*Records supplied*:
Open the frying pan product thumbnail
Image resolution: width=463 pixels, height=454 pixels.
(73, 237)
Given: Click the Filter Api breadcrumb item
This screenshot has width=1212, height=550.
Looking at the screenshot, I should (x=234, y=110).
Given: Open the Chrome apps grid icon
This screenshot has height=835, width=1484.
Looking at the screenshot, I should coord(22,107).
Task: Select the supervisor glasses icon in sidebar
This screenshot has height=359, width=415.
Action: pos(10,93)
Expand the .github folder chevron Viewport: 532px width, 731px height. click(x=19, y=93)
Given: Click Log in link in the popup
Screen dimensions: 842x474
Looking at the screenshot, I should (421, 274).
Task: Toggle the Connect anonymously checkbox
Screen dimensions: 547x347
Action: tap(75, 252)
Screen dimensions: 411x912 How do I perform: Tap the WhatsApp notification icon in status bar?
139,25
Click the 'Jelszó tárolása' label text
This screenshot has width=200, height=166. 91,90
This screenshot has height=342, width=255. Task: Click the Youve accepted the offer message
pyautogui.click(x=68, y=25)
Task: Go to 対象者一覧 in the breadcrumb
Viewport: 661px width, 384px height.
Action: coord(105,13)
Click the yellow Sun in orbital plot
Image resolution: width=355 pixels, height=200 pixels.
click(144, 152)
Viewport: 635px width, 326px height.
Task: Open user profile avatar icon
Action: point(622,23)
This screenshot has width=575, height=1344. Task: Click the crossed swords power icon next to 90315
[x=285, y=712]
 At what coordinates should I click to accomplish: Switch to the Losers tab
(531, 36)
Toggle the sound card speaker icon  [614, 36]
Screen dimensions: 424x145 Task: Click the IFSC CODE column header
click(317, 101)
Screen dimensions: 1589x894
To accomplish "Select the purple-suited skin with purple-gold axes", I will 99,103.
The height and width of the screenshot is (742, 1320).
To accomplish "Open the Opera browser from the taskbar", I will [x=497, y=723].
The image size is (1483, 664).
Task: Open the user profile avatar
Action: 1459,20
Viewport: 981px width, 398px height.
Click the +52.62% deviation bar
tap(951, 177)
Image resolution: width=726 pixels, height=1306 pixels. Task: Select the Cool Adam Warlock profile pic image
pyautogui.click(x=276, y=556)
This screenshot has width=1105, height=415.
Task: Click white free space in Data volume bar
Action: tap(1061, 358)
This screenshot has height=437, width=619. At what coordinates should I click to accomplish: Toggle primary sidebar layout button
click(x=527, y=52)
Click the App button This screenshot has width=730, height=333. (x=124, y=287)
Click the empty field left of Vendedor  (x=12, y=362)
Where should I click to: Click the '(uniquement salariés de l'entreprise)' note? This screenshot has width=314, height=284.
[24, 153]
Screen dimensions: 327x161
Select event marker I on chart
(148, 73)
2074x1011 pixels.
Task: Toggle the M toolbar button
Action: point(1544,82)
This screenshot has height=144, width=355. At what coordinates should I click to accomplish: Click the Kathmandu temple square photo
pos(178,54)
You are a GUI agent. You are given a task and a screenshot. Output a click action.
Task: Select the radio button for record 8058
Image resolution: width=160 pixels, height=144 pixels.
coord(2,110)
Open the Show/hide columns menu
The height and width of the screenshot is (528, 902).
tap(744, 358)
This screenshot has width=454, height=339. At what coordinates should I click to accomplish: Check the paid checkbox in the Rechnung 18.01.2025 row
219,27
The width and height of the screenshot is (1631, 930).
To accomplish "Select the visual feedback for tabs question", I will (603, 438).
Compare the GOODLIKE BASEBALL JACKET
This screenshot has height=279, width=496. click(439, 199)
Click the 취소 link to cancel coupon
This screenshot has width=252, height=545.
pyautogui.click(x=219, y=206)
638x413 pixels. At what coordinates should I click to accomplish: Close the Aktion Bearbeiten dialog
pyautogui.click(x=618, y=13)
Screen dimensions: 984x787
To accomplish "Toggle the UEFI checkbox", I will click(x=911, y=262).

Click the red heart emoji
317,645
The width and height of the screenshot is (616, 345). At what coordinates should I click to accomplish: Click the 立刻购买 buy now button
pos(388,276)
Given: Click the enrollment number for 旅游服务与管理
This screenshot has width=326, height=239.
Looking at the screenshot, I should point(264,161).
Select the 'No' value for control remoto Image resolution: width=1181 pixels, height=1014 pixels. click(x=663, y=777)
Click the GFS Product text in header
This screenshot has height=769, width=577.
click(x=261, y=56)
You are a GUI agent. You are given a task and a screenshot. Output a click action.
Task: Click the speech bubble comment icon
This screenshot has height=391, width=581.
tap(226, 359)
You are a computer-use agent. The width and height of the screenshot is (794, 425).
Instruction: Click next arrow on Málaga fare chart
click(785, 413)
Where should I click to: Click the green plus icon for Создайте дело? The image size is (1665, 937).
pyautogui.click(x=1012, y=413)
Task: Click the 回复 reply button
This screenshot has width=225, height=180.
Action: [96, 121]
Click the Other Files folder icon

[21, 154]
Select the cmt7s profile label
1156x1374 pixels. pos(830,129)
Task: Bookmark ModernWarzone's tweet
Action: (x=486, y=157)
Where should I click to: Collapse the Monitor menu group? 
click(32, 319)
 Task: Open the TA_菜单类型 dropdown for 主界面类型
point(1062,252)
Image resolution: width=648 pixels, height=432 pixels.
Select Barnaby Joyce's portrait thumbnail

*Challenge*:
Print the lines from the one containing "Screen dimensions: 424x145" through the one containing "Action: 1459,20", both included, copying each exactly.

*The answer*:
Screen dimensions: 424x145 Task: Click the IFSC CODE column header
click(317, 101)
Screen dimensions: 1589x894
To accomplish "Select the purple-suited skin with purple-gold axes", I will 99,103.
The height and width of the screenshot is (742, 1320).
To accomplish "Open the Opera browser from the taskbar", I will [x=497, y=723].
The image size is (1483, 664).
Task: Open the user profile avatar
Action: 1459,20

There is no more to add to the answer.